[Collected data]
========================================================================
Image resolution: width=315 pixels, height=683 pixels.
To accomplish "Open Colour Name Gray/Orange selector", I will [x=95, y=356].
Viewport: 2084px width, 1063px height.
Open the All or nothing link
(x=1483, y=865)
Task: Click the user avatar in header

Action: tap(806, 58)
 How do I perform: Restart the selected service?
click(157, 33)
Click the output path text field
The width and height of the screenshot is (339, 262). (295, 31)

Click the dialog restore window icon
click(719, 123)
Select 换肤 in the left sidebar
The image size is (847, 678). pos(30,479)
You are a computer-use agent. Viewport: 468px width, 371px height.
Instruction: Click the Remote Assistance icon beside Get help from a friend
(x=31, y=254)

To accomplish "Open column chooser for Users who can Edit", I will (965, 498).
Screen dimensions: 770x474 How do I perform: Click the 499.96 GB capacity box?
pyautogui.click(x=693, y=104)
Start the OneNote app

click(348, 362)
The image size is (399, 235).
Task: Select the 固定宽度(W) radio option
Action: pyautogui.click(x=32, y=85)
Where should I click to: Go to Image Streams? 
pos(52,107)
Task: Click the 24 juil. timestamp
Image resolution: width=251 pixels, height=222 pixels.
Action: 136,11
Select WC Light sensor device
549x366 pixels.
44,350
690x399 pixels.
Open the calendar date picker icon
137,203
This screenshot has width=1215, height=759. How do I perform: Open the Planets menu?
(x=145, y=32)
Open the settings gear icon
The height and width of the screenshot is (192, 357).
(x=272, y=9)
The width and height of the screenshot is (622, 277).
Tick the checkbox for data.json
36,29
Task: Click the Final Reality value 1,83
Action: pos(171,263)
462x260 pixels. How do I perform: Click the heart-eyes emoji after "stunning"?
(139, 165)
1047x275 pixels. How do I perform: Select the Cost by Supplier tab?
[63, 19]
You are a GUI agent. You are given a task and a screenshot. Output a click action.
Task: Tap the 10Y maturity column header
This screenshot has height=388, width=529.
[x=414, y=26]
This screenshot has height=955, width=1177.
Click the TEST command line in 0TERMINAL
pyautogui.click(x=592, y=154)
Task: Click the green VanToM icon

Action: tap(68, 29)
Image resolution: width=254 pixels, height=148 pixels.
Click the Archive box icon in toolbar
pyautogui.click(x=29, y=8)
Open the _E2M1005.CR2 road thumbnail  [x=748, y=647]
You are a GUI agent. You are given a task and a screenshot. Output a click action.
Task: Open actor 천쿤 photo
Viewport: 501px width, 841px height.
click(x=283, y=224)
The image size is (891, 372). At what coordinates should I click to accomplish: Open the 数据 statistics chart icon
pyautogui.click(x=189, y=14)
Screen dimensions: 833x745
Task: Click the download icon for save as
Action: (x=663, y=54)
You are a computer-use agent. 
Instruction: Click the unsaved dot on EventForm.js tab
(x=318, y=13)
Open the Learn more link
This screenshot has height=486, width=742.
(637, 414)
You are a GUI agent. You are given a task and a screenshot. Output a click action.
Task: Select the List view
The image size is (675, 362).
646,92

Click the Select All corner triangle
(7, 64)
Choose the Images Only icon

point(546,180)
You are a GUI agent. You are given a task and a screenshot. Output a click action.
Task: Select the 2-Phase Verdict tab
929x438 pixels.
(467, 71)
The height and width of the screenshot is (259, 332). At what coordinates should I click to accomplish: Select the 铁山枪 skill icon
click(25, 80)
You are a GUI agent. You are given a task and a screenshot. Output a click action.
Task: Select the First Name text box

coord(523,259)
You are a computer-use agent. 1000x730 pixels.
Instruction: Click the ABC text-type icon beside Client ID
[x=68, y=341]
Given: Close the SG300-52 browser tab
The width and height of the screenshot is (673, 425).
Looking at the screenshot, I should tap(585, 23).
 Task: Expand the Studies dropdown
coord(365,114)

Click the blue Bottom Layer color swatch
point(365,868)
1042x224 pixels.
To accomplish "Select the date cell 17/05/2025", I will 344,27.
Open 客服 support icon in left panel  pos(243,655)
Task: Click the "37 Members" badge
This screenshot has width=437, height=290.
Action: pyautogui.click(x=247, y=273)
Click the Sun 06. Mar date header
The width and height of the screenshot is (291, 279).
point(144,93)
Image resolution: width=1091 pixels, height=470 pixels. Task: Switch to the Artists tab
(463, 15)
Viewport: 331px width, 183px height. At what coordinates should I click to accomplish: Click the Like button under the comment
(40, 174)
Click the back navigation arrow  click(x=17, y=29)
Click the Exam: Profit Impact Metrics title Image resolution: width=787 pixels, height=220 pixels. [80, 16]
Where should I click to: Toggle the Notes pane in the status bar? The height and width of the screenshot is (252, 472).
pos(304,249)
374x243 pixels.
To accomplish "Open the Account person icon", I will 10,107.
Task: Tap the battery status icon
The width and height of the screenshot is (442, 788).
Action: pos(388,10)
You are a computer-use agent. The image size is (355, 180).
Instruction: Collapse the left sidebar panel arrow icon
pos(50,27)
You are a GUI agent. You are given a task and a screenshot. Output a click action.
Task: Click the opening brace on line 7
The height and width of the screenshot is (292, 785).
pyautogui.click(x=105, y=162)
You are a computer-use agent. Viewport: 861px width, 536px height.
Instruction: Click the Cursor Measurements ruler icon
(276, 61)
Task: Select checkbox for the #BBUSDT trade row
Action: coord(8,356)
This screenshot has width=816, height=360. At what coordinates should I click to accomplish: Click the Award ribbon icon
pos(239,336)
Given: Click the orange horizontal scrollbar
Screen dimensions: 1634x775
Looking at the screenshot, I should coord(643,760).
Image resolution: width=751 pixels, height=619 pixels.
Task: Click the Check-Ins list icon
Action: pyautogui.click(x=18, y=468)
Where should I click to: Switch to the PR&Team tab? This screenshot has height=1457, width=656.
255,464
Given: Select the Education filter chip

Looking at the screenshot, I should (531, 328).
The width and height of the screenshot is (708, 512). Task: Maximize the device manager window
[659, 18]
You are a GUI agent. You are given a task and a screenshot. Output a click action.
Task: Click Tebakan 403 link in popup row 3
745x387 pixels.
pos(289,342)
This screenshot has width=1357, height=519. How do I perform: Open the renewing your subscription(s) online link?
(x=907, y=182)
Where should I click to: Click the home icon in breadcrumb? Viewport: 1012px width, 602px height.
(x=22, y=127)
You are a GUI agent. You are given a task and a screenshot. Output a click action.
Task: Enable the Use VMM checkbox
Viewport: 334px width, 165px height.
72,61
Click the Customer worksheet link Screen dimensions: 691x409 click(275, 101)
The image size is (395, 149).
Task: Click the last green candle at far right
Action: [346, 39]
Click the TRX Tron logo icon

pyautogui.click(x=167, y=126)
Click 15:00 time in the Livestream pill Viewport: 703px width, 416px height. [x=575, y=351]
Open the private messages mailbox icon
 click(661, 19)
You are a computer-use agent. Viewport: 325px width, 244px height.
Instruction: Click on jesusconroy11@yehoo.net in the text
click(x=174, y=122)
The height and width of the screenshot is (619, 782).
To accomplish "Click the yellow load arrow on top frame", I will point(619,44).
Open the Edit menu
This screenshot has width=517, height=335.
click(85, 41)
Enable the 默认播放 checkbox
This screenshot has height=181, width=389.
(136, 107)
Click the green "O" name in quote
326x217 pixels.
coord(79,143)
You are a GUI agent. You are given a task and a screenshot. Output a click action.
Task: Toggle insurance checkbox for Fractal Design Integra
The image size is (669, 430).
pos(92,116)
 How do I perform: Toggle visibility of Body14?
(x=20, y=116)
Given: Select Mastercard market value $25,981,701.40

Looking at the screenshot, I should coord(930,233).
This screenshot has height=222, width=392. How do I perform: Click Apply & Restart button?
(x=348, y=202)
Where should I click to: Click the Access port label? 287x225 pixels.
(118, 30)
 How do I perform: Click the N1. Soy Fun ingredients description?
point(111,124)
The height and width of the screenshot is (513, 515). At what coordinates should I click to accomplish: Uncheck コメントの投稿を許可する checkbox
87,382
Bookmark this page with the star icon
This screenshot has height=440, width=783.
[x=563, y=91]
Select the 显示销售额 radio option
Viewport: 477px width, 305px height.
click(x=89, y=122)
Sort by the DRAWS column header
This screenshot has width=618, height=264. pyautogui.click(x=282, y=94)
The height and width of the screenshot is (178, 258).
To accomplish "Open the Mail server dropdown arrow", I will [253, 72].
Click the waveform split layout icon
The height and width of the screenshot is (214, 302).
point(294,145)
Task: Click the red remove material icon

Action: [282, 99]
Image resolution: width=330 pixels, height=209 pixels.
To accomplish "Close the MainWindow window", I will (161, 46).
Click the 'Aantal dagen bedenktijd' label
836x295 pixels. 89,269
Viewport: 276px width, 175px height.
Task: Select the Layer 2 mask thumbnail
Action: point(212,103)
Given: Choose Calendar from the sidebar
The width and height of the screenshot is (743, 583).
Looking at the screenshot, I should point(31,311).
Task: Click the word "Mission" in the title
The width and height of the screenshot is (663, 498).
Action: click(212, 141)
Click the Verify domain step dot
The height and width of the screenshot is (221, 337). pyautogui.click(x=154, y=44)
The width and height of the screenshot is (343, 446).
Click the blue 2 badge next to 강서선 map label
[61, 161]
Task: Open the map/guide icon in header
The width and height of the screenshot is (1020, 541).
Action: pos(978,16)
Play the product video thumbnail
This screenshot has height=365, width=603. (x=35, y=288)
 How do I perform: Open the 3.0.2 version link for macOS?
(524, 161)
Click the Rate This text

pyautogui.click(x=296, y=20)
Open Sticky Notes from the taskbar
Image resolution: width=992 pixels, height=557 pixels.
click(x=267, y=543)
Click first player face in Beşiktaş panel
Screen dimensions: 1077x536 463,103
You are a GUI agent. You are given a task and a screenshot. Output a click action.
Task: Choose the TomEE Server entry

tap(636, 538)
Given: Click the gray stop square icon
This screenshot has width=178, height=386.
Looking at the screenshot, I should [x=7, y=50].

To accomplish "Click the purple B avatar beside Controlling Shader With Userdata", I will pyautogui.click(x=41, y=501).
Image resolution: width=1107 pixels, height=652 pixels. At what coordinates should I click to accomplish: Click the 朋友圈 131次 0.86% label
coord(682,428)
========================================================================
(Aim of the task)
Nothing but the lines from the start of the data through the line holding "You are a computer-use agent. Viewport: 468px" should be restated, and each one exactly.

(Problem solution)
Image resolution: width=315 pixels, height=683 pixels.
To accomplish "Open Colour Name Gray/Orange selector", I will [x=95, y=356].
Viewport: 2084px width, 1063px height.
Open the All or nothing link
(x=1483, y=865)
Task: Click the user avatar in header

Action: tap(806, 58)
 How do I perform: Restart the selected service?
click(157, 33)
Click the output path text field
The width and height of the screenshot is (339, 262). (295, 31)

Click the dialog restore window icon
click(719, 123)
Select 换肤 in the left sidebar
The image size is (847, 678). pos(30,479)
You are a computer-use agent. Viewport: 468px width, 371px height.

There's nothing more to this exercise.